People who maintain, or “mine,” the computing network that creates digital signatures for each account and transaction are paid in cryptocurrency, but for the most part, one converts dollars on an exchange, such as Coinbase. As bitcoin’s value topped $17,000 this week, the Coinbase app became the top download in Apple’s App Store.

Bitcoin can be used to buy goods and services, but bitcoin fans and bubble watchers like Felder have completely different views on its viability as a currency. During his talk, Keyston admitted that bitcoin does not work well for everyday retail purchases, but he said different cryptocurrencies work well for different uses. His website domain provider, for example, accepts bitcoin, litecoin and dogecoin, he said. He pointed out that Venezuelans, suffering from hyper-inflation in their national currency, are flocking to bitcoin and that Japan has officially recognized bitcoin.

To Felder, bitcoin is no more of a currency than Beanie Babies were in the late 1990s. “A currency is something that facilitates transactions,” he said. “The bitcoin price volatility actually prevents transactions.”

Keyston is a critic of the 1971 decision to sever the U.S. dollar’s tie to the gold standard, and he argues that bitcoin offers a return to “intrinsic value” because a maximum of 21 million bitcoins can be created. A semi-retired publisher in alternative health and healing, Keyston said he spent 30 years investing his own money in precious metals.
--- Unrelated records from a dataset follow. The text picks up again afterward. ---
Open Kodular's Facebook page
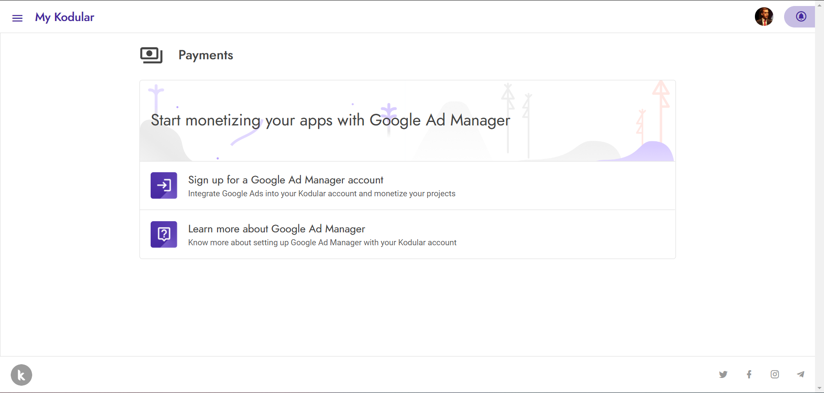This screenshot has width=824, height=393. coord(749,375)
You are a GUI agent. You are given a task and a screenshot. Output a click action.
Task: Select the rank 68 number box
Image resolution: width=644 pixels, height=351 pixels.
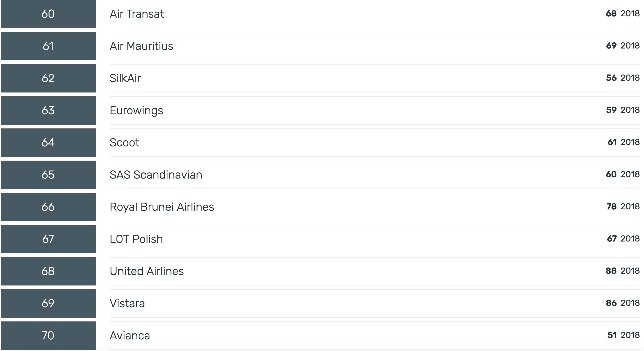click(x=48, y=271)
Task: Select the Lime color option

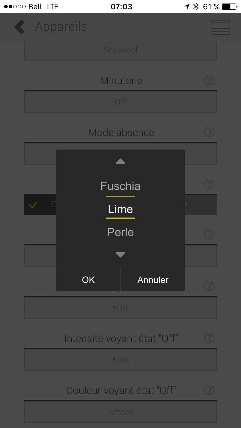Action: tap(121, 209)
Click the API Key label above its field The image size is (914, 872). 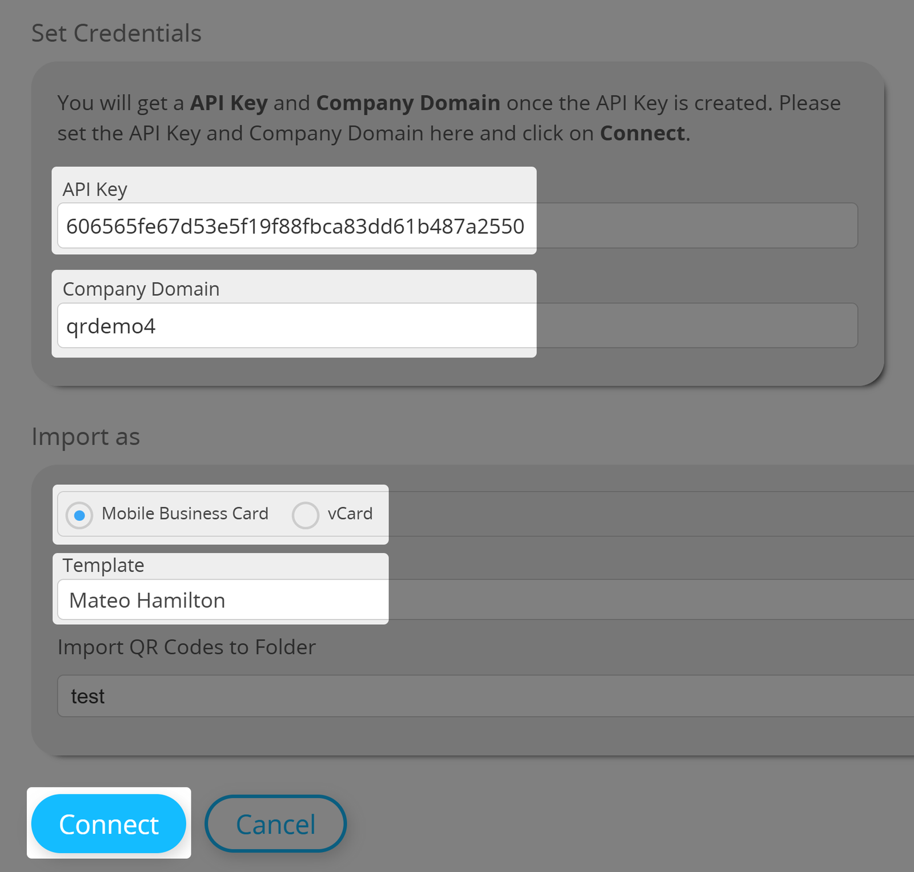(x=95, y=189)
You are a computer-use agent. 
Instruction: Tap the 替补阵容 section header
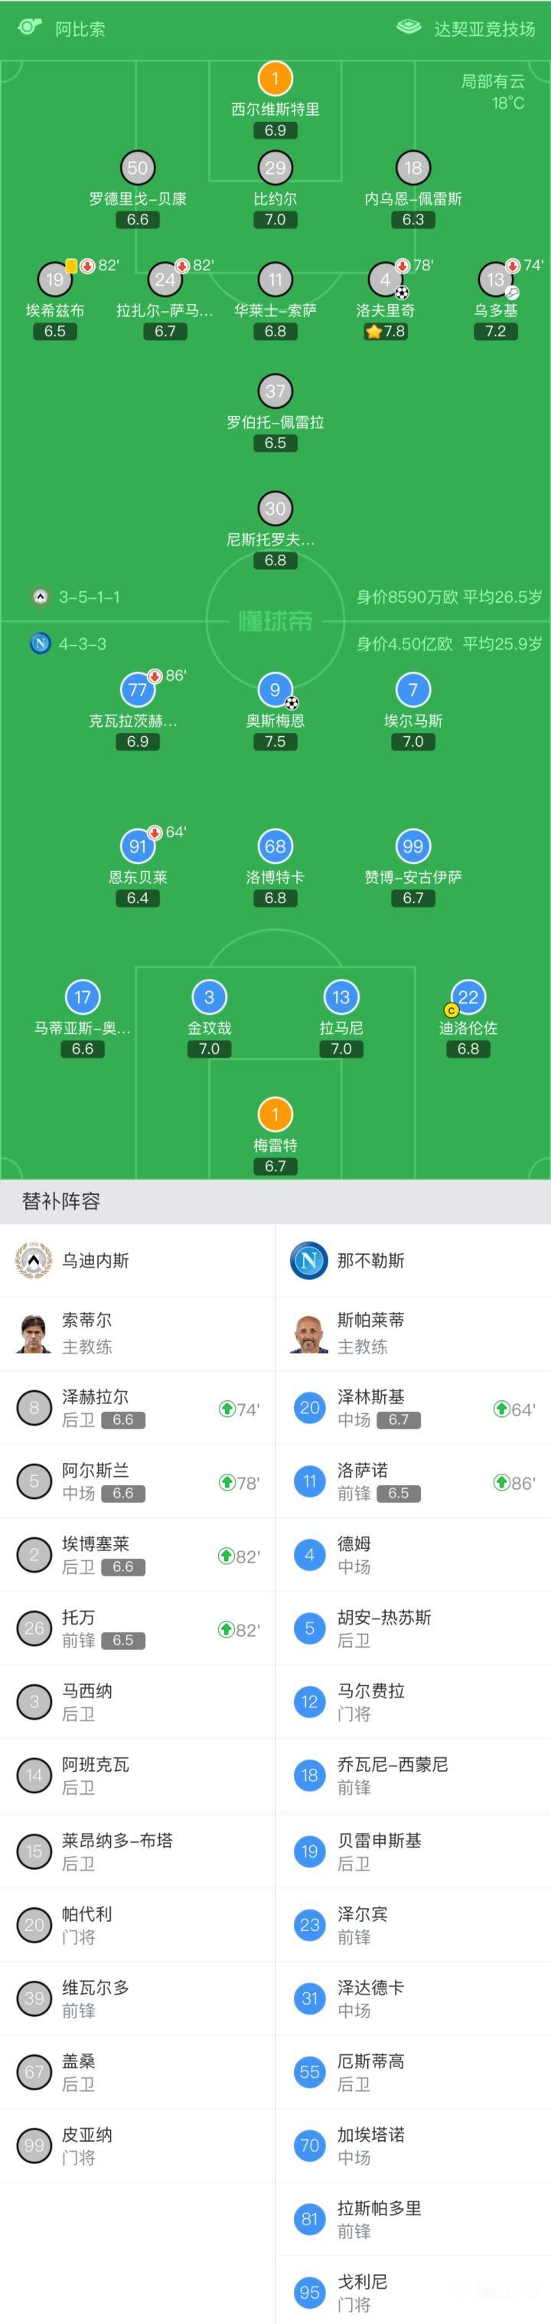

With cryptocurrency, he hopes to attract people to a day-long seminar Jan. 20 and generate monthly newsletter subscriptions.

“The arguments about our dollar are valid,” Felder said, but he doesn’t think that should lead one to buy bitcoin. Bitcoin itself has several offshoots, and there’s no limit to the number of digital currencies that can be created, he said.
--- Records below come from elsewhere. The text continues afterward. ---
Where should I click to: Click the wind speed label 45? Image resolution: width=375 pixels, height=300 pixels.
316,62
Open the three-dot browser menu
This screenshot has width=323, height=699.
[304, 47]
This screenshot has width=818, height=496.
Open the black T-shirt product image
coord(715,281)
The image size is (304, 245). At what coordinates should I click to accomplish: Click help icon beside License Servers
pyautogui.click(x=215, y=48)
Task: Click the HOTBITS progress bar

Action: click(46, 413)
Bend investment adviser Bill Valentine, president of Valentine Ventures, has a similar take: “From what I understand from people smarter than I, cryptocurrency is where we’re headed. That doesn’t mean buying bitcoin at $15,000 is a good investment.”
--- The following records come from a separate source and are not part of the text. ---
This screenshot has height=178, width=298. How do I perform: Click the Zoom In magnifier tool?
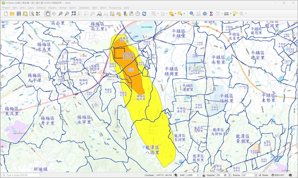point(60,14)
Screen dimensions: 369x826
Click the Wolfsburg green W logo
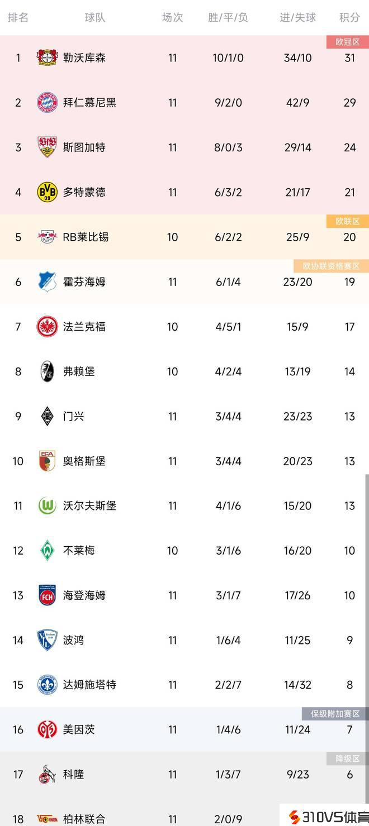pyautogui.click(x=48, y=506)
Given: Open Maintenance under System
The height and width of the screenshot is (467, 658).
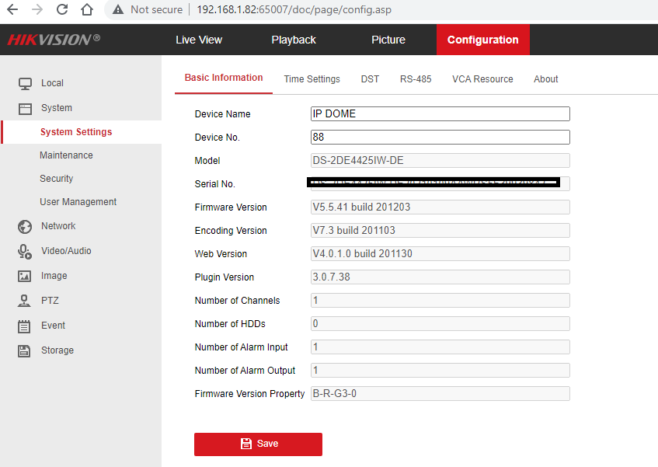Looking at the screenshot, I should [66, 155].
Valentine said bitcoin’s run-up reminds him of the 2000 dot-com bubble. Indeed, the internet was a big deal, and it only grew in significance, he said. But from 2000 to 2010, “tech stocks were terrible.”

While the Securities and Exchange Commission is closely watching so-called initial coin offerings, through which digital currency startups raise money, one cannot buy stock in bitcoin. But starting Sunday, the Chicago Board Options Exchange will begin bitcoin futures trading. And CME Group Inc., also in Chicago, will start futures trading on Dec. 18.

That means traders can buy and sell contracts based on what they believe to be the future bitcoin price. The decision to trade bitcoin futures was controversial in the financial world, and Keyston said he’s not sure what impact it will have on bitcoin prices. In his seminar he said it’s a sign that trillions of institutional investor dollars are about to flood into the cryptocurrency market. He also acknowledged that futures trading creates a mechanism to bet against bitcoin, which could drive down the price.

“It just gives me the willies,” Valentine said. Like easy mortgages during the real estate bubble, futures trading will only widen the scope and impact of the bitcoin market, he said.

“It’s giving whiskey and car keys to teenage boys,” he said. “I’ve seen this play out before in other things, and I think it ends badly.”